INSTRUCTIONS -
A) In the post about the ç character, rewrite the paragraph beginning "P.S. Wow, I got a response" more briefly, keeping its main facts.
B) Name every character encoding or character standard mentioned in the post about the ç character.
C) Quote word for word the passage of the post about the ç character starting at "Apparently, exporting IT" and ending at "swear I will.".

EXTRACT PROVIDED -
********

Beware of the ç (bis repetita)

Published on:

More than five years ago I wrote this, in beware of the ç:

Don't you think that, in 2003, it's an absolute shame that a character as common as ç can still cause such trouble for most information technologies out there?
[...] I can't tell you how many times a day I struggle with registration systems, cookies, etc. that cannot properly swallow my first name. François is my second name :(.
I think I've found the worst example of the US ASCII monoculture with Offbeat Guides. Here's what it does with my first name, François:
  • in an internal URL: /name/Fran%C3%83%C2%83%C3%82%C2%83%C3%83%C2%82%C3%82%C2%A7ois/
  • in the resulting page: François

Spooky. Is it really that hard for American coders to learn about something else than US ASCII? Is Unicode an extra-terrestrial character encoding that's unknown of or out of reach for you guys?

Apparently, exporting IT jobs to Mumbai didn't help a bit ;-p.

For the record, Joel Spolsky wrote The Absolute Minimum Every Software Developer Absolutely, Positively Must Know About Unicode and Character Sets (No Excuses!) in 2003 with this pearl:

So I have an announcement to make: if you are a programmer working in 2003 and you don't know the basics of characters, character sets, encodings, and Unicode, and I catch you, I'm going to punish you by making you peel onions for 6 months in a submarine. I swear I will.

P.S. Wow, I got a response from David Sifry exactly 3 minutes after I sent them an email to point this out. That was fast! It's a bug, not a design misconception, as he tells me everything is stored as UTF-8 internally.

********

(Collected data)
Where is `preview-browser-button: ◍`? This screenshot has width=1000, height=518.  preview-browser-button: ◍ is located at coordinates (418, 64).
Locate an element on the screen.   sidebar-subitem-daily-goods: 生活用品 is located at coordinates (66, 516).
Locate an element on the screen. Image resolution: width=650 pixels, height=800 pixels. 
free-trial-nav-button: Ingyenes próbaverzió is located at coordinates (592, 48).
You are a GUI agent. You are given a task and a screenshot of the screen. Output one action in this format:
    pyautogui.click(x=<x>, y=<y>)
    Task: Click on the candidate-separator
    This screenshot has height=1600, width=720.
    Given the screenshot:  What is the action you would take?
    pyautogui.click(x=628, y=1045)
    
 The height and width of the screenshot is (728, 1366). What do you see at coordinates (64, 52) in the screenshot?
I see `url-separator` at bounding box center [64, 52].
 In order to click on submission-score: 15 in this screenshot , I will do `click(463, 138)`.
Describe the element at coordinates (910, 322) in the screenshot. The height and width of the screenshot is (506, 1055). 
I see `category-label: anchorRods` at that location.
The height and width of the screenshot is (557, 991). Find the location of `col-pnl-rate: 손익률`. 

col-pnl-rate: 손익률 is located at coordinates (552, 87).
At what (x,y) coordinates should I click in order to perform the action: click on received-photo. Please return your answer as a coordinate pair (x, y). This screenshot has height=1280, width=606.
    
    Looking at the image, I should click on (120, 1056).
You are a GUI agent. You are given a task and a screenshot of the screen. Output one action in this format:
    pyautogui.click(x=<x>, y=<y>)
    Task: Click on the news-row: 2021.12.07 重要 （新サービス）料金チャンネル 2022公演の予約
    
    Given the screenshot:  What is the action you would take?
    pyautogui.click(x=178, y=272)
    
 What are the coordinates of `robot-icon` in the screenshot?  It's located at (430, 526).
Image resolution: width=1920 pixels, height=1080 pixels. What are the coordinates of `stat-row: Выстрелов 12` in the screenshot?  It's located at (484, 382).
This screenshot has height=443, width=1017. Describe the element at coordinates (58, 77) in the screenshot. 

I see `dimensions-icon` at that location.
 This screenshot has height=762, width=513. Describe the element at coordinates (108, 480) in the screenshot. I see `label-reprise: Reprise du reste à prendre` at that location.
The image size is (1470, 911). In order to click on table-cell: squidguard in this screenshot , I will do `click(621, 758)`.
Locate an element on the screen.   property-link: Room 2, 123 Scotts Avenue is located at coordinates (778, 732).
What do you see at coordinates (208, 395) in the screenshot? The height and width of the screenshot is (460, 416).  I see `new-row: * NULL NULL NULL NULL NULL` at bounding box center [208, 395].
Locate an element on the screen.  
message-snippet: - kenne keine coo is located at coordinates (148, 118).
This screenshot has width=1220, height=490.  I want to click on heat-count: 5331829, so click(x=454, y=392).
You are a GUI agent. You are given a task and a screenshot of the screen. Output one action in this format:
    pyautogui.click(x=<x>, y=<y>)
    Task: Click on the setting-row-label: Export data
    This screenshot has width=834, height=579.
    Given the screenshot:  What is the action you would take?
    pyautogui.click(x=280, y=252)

********

ANSWERS GIVEN -
A) David Sifry replied three minutes after being emailed about the problem. He said it is a bug rather than a design misconception, because everything is stored internally as UTF-8.

B) US ASCII, Unicode, UTF-8

C)
Apparently, exporting IT jobs to Mumbai didn't help a bit ;-p.

For the record, Joel Spolsky wrote The Absolute Minimum Every Software Developer Absolutely, Positively Must Know About Unicode and Character Sets (No Excuses!) in 2003 with this pearl:

So I have an announcement to make: if you are a programmer working in 2003 and you don't know the basics of characters, character sets, encodings, and Unicode, and I catch you, I'm going to punish you by making you peel onions for 6 months in a submarine. I swear I will.